Guillermo del Toro en ouverture de Cannes Classics : l’Homme Pâle du Labyrinthe de Pan a vingt ans

LE LABYRINTHE DE PAN

Le Labyrinthe de Pan (2006), film culte de Guillermo del Toro avec Sergi López et Maribel Verdú, ressort dans une version restaurée à l’occasion de ses vingt ans, dans le cadre de Cannes Classics, que le cinéaste qu’il honorera de sa présence. Il conte l’histoire d’Ofelia (Ivana Baquero), une petite fille qui s’invente un monde fantastique pour échapper à l’Espagne franquiste. Décryptage de la scène du banquet de l’Homme Pâle, née dans une église de Guadalajara.

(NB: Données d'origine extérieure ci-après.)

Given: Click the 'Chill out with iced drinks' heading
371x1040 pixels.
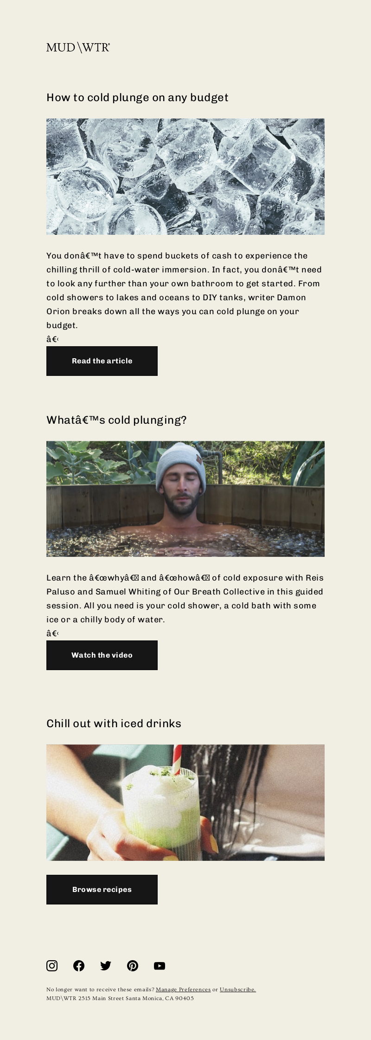Looking at the screenshot, I should coord(114,723).
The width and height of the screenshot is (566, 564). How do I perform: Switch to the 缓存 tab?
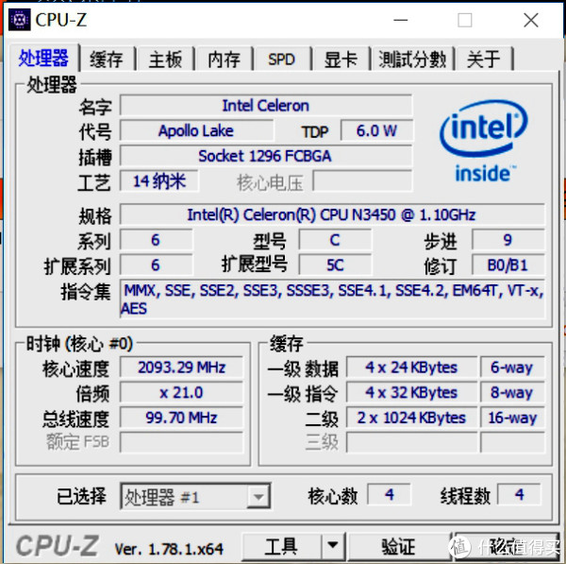[107, 59]
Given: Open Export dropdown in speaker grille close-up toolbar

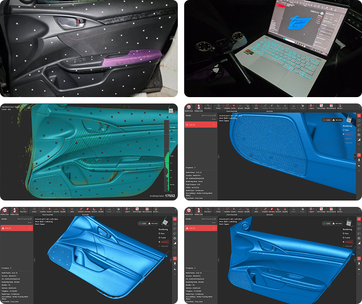Looking at the screenshot, I should click(310, 108).
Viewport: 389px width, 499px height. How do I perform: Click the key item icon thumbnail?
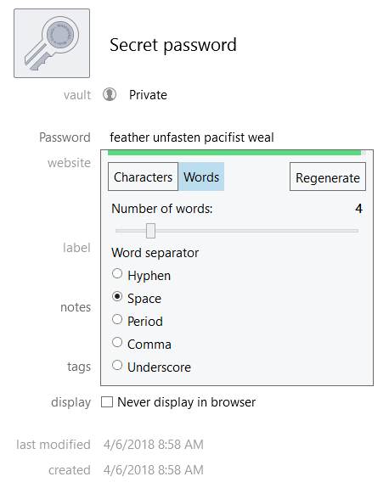point(52,43)
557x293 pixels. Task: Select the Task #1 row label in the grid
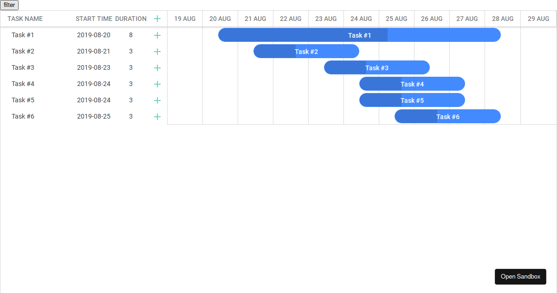pyautogui.click(x=23, y=35)
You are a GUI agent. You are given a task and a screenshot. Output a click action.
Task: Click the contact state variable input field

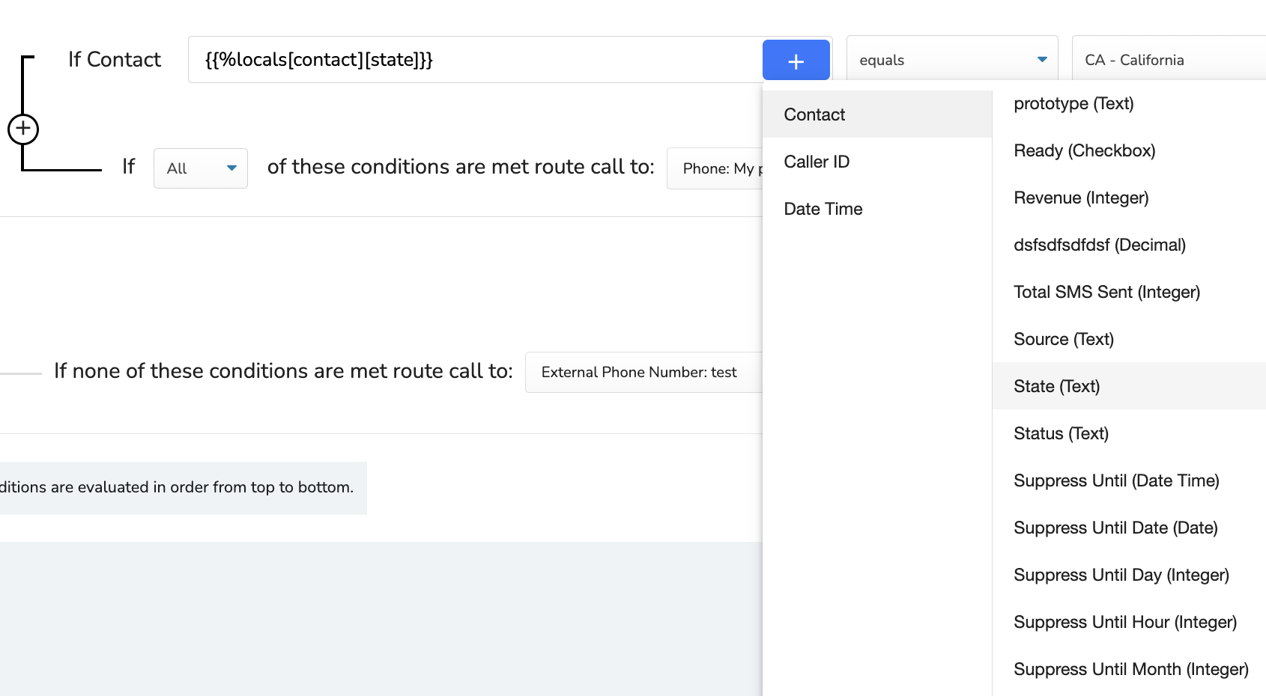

Depuis l’enfance, Guillermo del Toro dessine des monstres. Sur ses cahiers d’écolier d’abord, puis dans des carnets qu’il tient encore aujourd’hui. Par deux fois, sa grand-mère, catholique fervente, a tenté de l’exorciser en constatant la fascination de son petit-fils pour les créatures fantastiques. La même grand-mère qui glissait des capsules de bouteilles à l’envers dans ses chaussures pour que ses pieds saignent, façon de racheter le péché originel. De cette enfance mexicaine baroque, Del Toro a fait sa matière première.

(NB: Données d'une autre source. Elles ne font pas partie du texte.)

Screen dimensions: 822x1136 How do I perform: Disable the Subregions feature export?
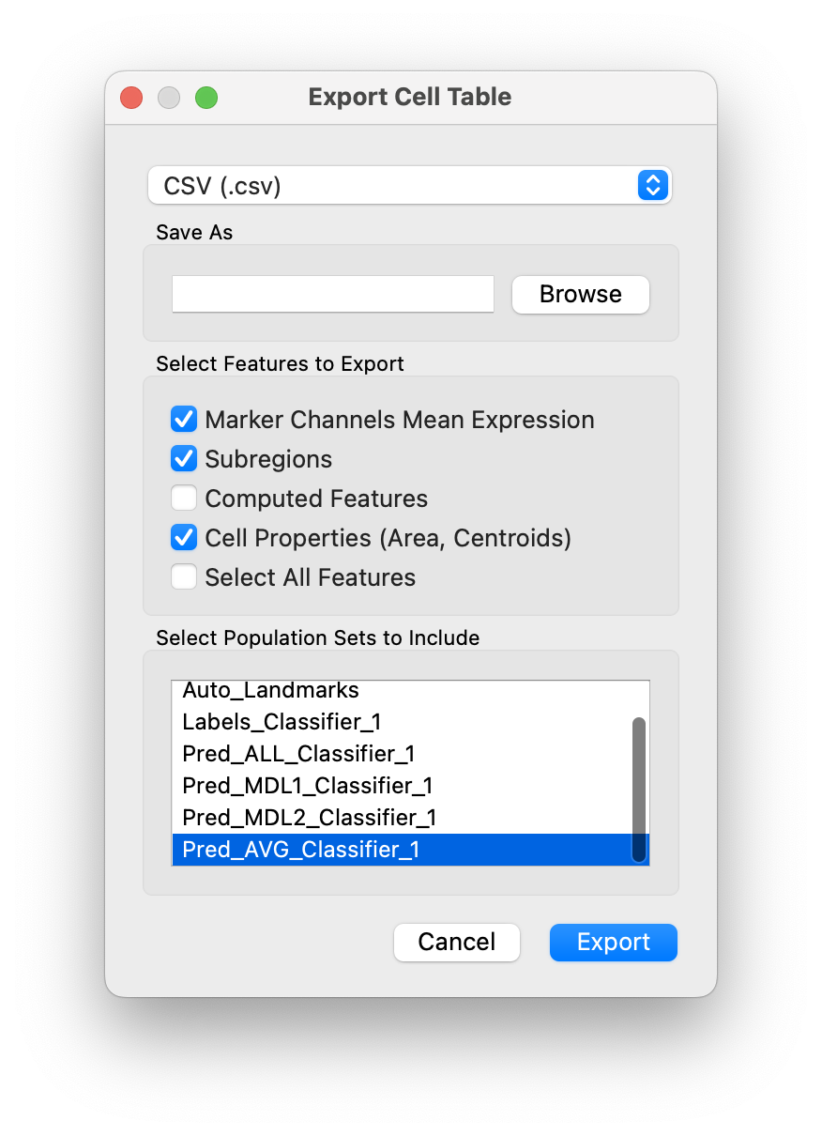pyautogui.click(x=184, y=459)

Le Labyrinthe de Pan puise à l’essence de cette enfance. Au fil d’une carrière qui alterne films de commande – Hellboy, Pacific Rim – et œuvres plus intimes, c’est peut-être le film où Del Toro se livre le plus complètement. Lors d’une Leçon de cinéma donnée au Festival Lumière en 2017, Del Toro révélait l’origine de son monstre le plus redoutable : « La créature du Labyrinthe de Pan est inspirée d’une sculpture de Sainte Lucie où la Sainte portait ses yeux sur une assiette. Elle n’avait pas d’yeux et elle saignait. » Une image vue enfant, dans une église gothique de Guadalajara. Elle a attendu des décennies avant de devenir l’Homme Pâle.

La scène dure trois minutes. Une salle souterraine, une longue table chargée de nourriture que personne ne touche. Au bout, une créature blanche, immobile, les paupières closes. Les yeux sont dans ses paumes. Ofelia s’approche, résiste, puis craque : elle mange deux raisins. C’est tout ce qu’il faut pour réveiller le monstre.

Derrière la table, il y a Buñuel. Dans Viridiana (1961), que Del Toro cite parmi ses films de chevet, une longue table de festin réunit des mendiants dans une parodie de Cène. Del Toro reprend le dispositif et le retourne : ici c’est le monstre qui jeûne, et l’enfant qui transgresse. Toute la cruauté du franquisme transformée en conte.